Westfield

Westfield projects near completion

WESTFIELD – To city motorists, it may seem like the city’s streets have always been under construction but, in fact, the recent projects that have snarled city traffic have only been in the works for – at most – five years and the major disruptions are now a memory with completions expected in the first half of 2012.
The project to create a “sister span” across the Great River parallel to the longstanding Great River Bridge has been considered for decades and was one of the first construction projects approved by Gov. Deval Patrick when ground was broken in the spring of 2007.
Now, traffic flows more freely over twin spans with limited work still to be done.
Mayor Daniel Knapik said that work will continue on three traffic islands – at the intersections of Elm Street with Meadow Street Union Street with North Elm Street and on North Elm Street where southbound traffic splits and northbound traffic merges – until winter weather forces a halt.
In addition, a guard rail on the east side of the old span still needs to be completed but Knapik said that whatever work is not done before the snow flies should be finished in the spring, bringing the five-year project to completion on schedule.
The major reconstruction of the intersection of Elm and Broad streets has been underway since April of 2010 and it too should be finished in the spring.
Again, Knapik said that work will continue until the workers are forced out by snow but said that, for that project, the weather is not the only limiting factor.
The renovations to both Park Square and the area in front of the Athenaeum require a considerable amount of granite which the quarry producing the granite has been challenged to provide.
Knapik said that work will continue as long as possible and be completed in the spring, probably by May, when ample supplies of granite will have been stockpiled.
Also in the spring, a final layer of pavement will be laid down in the area around Park Square and the side streets, which have been impacted by the construction project, will be milled and resurfaced to complete that project.
With the completion of the two major projects, Knapik said the major impediments left to traffic on the Elm Street corridor are “a couple of choke points we’re going to start working on.”
The work which will probably affect city motorists most will be on the section of Elm Street between the two major projects.
Work on that section will be a city funded effort of about $1.2 million to update waterlines, sidewalks and pavement, as well as the replacement of the traffic signals at Franklin and Arnold streets.
Knapik said that a major improvement of the project will be to excavate under the railroad overpass to allow tractor-trailer units, which now may safely pass only under the center portion of the bridge, to travel freely under the overpass.

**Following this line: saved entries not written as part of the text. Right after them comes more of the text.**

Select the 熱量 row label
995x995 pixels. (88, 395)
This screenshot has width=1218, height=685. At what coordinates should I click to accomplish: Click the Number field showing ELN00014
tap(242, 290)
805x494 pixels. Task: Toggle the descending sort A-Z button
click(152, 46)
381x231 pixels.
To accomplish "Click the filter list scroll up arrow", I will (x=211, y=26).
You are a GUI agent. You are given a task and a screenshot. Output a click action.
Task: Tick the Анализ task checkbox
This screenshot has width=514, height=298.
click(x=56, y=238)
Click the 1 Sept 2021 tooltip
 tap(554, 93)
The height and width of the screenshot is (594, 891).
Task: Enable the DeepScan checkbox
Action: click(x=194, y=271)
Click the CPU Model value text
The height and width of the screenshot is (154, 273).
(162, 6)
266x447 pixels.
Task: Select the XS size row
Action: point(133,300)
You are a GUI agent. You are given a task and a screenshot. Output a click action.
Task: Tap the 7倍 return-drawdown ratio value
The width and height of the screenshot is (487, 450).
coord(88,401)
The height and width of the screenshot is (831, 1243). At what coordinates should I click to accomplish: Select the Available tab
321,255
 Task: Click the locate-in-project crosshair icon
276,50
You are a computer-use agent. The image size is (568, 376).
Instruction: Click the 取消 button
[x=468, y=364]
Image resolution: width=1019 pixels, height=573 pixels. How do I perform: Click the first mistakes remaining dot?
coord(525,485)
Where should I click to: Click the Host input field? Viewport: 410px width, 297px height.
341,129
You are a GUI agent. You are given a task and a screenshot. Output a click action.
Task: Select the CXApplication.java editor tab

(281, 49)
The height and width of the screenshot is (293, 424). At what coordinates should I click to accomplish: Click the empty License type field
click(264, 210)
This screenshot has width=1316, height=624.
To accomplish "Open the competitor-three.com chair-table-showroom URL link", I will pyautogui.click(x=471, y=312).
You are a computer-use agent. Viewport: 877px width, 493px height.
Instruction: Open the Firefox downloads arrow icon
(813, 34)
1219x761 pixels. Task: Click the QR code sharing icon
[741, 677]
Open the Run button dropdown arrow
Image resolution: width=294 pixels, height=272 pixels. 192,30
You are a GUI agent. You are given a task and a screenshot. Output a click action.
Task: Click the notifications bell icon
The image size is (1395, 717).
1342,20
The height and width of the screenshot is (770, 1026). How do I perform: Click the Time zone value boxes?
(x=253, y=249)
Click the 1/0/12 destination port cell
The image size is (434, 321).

The clearance, now 11 feet 3 inches, will rise three feet to accommodate the trucks.
The crux of the problem with the stretch of Elm Street is the narrow roadway which will funnel traffic to one lane for a short distance. Knapik said that, in order to allow for two lanes of traffic each way, the parking on the street would have to be eliminated, a step the city is not willing to take.
Instead, he said, a dedicated turning lane will be provided to allow north and southbound traffic to continue while other motorists await opportunities to make left turns on to Bartlett or Orange streets.
He said that work on that project will begin in the spring but said “it’ll be done by fall.  It’s a quick one.”
The other “choke point” the mayor mentioned is at the bottom of Clay Hill and will be dealt with by improved traffic signal lights.
He said that replacing the lights at the intersection of Notre Dame Street, together with the replacements at Franklin Street and at Arnold Street, will complete the changeover of all of the lights on the Elm Street corridor to new generation traffic lights, which can communicate with each other to improve traffic flow. The new traffic signals have camera sensors to observe the number of vehicles approaching the lights and can coordinate the signals accordingly.
Although the two major projects which have frustrated motorists will be completed in 2012, there will still be a few concerns to address in the city, which may temporally disrupt traffic.
An effort the mayor called a “colonial style gas lamping project” will start in 2012 and will see the installation of period style street lighting on Elm Street from School Street to Franklin Street continuing on Franklin Street to Washington Street.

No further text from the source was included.